Retype only what runs from the beginning of the data through the line with "You are a GUI"; please omit the pictures and keep every line exact.

--- Supplied data ---
>>>>

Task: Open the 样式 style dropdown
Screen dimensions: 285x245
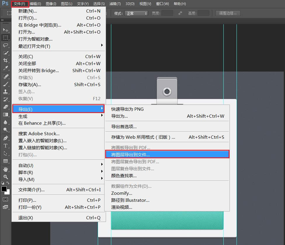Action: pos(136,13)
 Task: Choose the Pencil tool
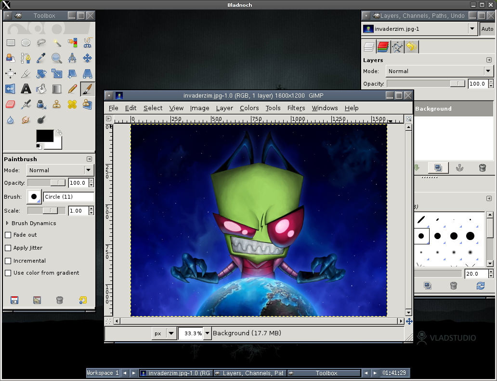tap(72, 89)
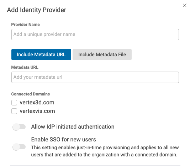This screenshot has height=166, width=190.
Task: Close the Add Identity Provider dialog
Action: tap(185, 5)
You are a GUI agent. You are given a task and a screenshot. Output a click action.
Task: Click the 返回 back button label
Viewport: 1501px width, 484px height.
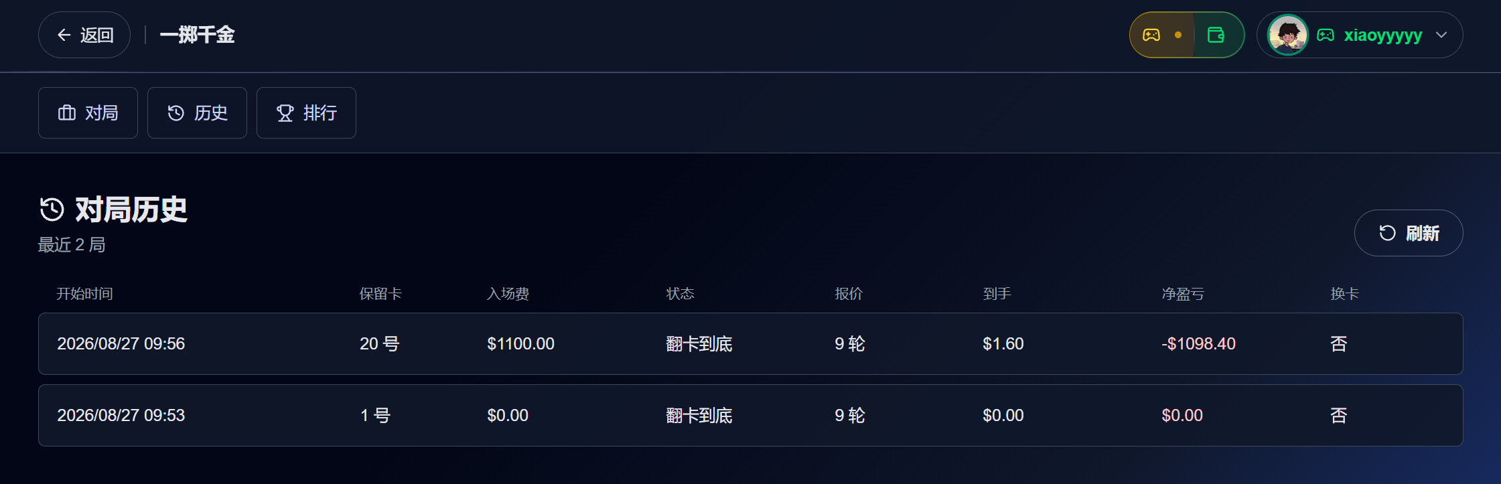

<<<<

--- Answer to the exercise ---
Task: Open the 样式 style dropdown
Screen dimensions: 285x245
Action: pos(136,13)
 Task: Choose the Pencil tool
tap(72, 89)
This screenshot has height=166, width=190.
Task: Close the Add Identity Provider dialog
Action: tap(185, 5)
You are a GUI agent. You are given a task and a screenshot. Output a click action.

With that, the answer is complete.